[Start of Attachment]

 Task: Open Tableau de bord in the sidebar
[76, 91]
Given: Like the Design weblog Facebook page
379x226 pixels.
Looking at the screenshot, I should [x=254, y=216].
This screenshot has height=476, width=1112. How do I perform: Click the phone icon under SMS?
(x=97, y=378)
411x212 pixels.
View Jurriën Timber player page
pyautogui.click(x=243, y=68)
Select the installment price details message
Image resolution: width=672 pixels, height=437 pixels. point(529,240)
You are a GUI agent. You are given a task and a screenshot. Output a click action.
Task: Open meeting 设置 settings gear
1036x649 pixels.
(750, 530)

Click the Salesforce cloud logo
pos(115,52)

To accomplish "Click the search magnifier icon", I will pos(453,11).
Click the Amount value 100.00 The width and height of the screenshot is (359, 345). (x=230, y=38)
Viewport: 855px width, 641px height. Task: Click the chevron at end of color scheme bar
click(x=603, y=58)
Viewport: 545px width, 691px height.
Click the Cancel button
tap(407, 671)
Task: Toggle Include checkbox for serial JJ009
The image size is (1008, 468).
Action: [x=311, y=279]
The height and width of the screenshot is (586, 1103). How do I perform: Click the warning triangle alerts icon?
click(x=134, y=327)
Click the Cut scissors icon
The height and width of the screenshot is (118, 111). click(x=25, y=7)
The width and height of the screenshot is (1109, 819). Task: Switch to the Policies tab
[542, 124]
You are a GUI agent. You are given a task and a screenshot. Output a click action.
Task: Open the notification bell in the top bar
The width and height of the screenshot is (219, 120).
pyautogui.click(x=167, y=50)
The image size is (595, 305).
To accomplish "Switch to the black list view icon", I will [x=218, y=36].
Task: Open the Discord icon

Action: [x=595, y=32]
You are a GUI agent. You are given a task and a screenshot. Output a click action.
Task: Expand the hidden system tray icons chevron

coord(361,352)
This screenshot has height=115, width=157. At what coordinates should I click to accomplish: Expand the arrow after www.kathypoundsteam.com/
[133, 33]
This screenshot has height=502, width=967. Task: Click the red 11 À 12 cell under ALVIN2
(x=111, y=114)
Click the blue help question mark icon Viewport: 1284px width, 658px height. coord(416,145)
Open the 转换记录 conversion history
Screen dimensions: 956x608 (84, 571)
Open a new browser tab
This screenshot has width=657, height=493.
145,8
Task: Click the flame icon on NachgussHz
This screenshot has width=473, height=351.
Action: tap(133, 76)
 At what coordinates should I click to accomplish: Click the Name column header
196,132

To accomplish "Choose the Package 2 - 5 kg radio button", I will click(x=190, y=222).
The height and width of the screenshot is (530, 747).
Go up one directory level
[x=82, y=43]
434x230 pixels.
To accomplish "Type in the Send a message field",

[End of Attachment]

→ Instructions to follow:
After locating the line that contains "At what coordinates should I click to accomplish: Click", output it and the remaining lines of the material above, exactly as they read.

→ Solution:
 At what coordinates should I click to accomplish: Click the Name column header
196,132

To accomplish "Choose the Package 2 - 5 kg radio button", I will click(x=190, y=222).
The height and width of the screenshot is (530, 747).
Go up one directory level
[x=82, y=43]
434x230 pixels.
To accomplish "Type in the Send a message field",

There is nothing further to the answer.